Ele também estava conversando com Magnus um pouco telepaticamente e agora estava bastante claro sobre os diferentes estágios dos feiticeiros. Quando entendeu o que significava ser um Mago como Orym, ele começou a suar de medo.
Se o velho os quisesse mortos, nenhum deles teria sobrevivido mais de três segundos.
“Para responder a sua pergunta, Ellie, estamos quase lá. Estaremos lá em menos de uma hora.” Radagad respondeu gentilmente.
Os rostos dos outros passageiros brilharam de felicidade ao saberem que sua provação estava prestes a terminar. O soldado finalmente parecia disposto a falar, então Ellie disparou outra pergunta depois de ser induzida por um olhar encorajador de Ikaris.
“Onde estamos agora? Ou melhor, para onde estamos indo? Deveríamos ter deixado Hadrakin há muito tempo depois de voar por tanto tempo…”
Radagad olhou para eles alternadamente, então suspirou quando os viu prestando atenção em cada palavra sua.
“Às vezes esqueço que, com exceção de Asselin, vocês são todos selvagens sem instrução…”
“Diga isso de novo!” Toby zurrava sem saber o que fazer, mas um movimento sobre-humano do arqueiro quase o fez cair no precipício, quase nocauteando-o.
Ignorando o ex-militar agarrado ao parapeito da janela para não desmaiar devido à concussão, Radagad explicou:
“Acabamos de entrar no espaço aéreo do Império Styr, um Império de Nível 2. É a nação mais próxima de Hadrakin com um Portal de Transporte. Depois de pousar em Chalkyrm, usaremos um para nos teletransportar para Tartarus Shade, a cidade-estado que supervisiona as Terras em Guerra. Uma vez lá, vocês estarão sozinhos, mas ficarei com vocês até que tenham decidido onde pretendem estabelecer sua Estela de Elsisn.”
O grupo de “selvagens” ficou boquiaberto. Um portal de teletransporte? Em que tipo de mundo louco eles caíram?
Por um lado, a tecnologia das Terras Esquecidas estava lamentavelmente atrasada, pairando entre o Neolítico e a Idade do Bronze, e por outro lado havia coisas malucas como este Portal de Teletransporte que superava em muito a tecnologia da Terra. Provavelmente para sempre.

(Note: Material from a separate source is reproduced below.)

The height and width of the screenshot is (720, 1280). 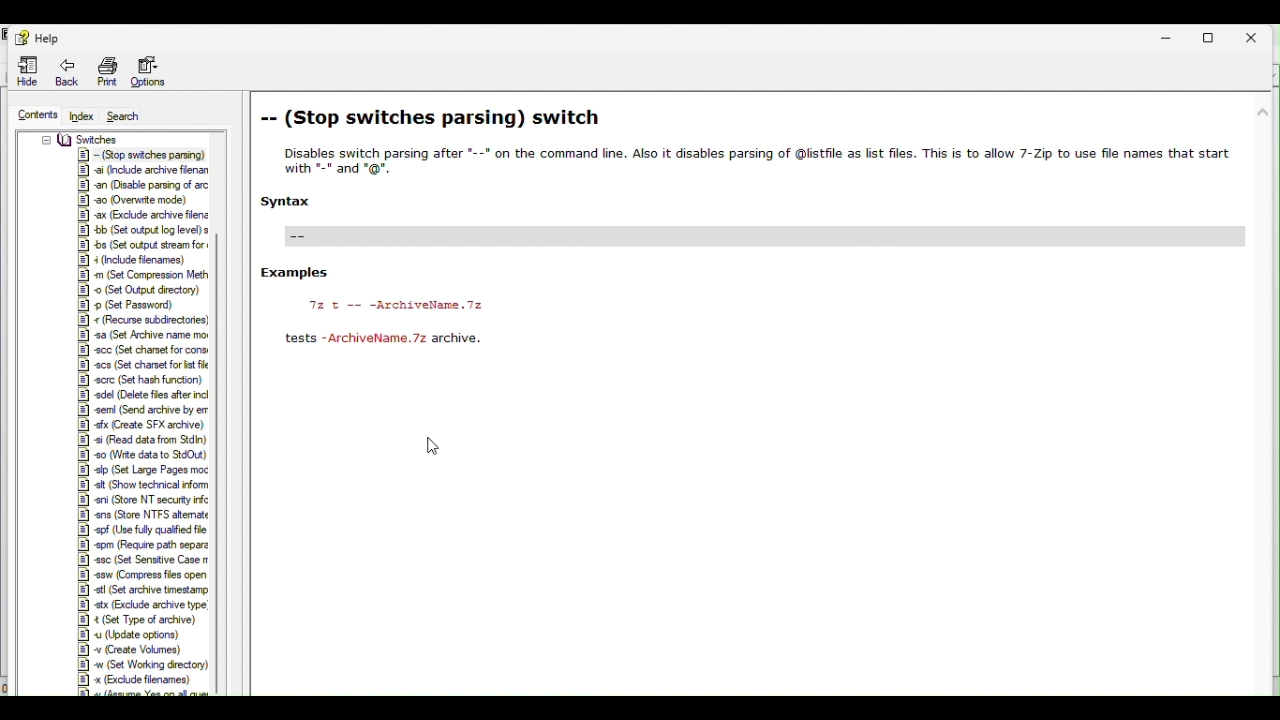 I want to click on , so click(x=144, y=484).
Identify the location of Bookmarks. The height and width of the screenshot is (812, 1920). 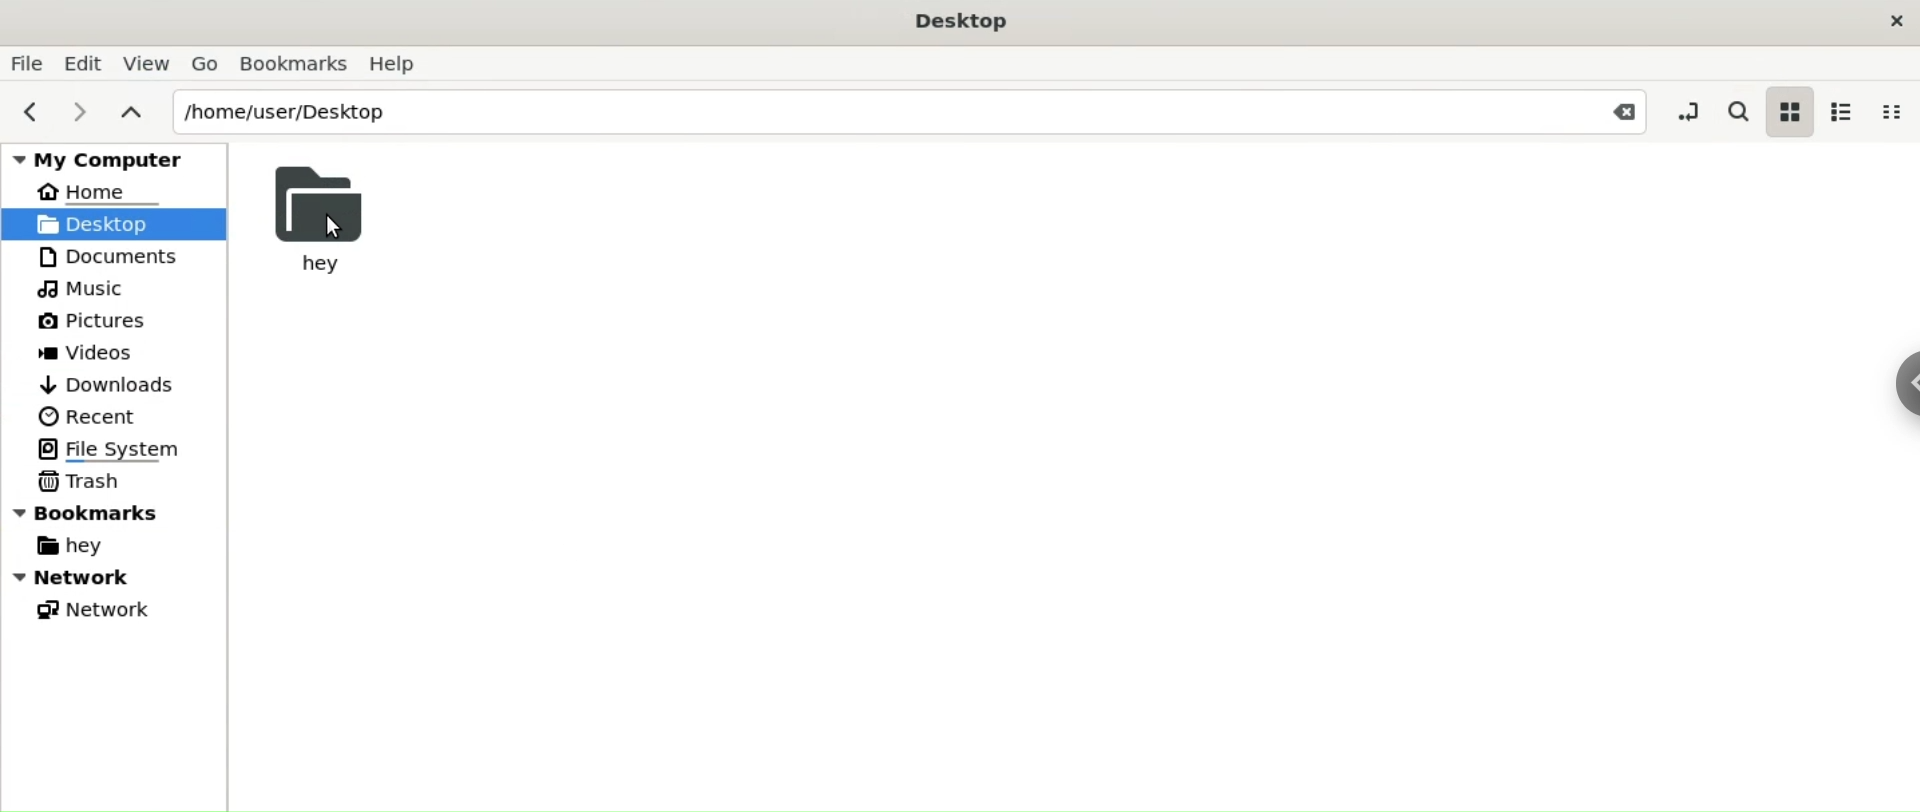
(295, 62).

Mas enquanto Ikaris pensava sobre isso, percebeu que não era a primeira vez que eles se deparavam com esse tipo de anacronismo. A armadura dos Feiticeiros Corporais de Hadrakin parecia ser forjada de aço fino. Malia tinha sua própria espada de ferro e o Gryfal em que eles estavam se movia mais rápido do que a maioria dos aviões.
Este mundo era atrasado, mas a magia estava em toda parte, compensando parte do atraso e às vezes até se saindo muito melhor do que a ciência em algumas áreas. Ele estava ansioso para descobrir o que seria capaz de realizar se trouxesse sua formação científica para este planeta.
A magia e a ciência eram a maneira real de mudar o mundo.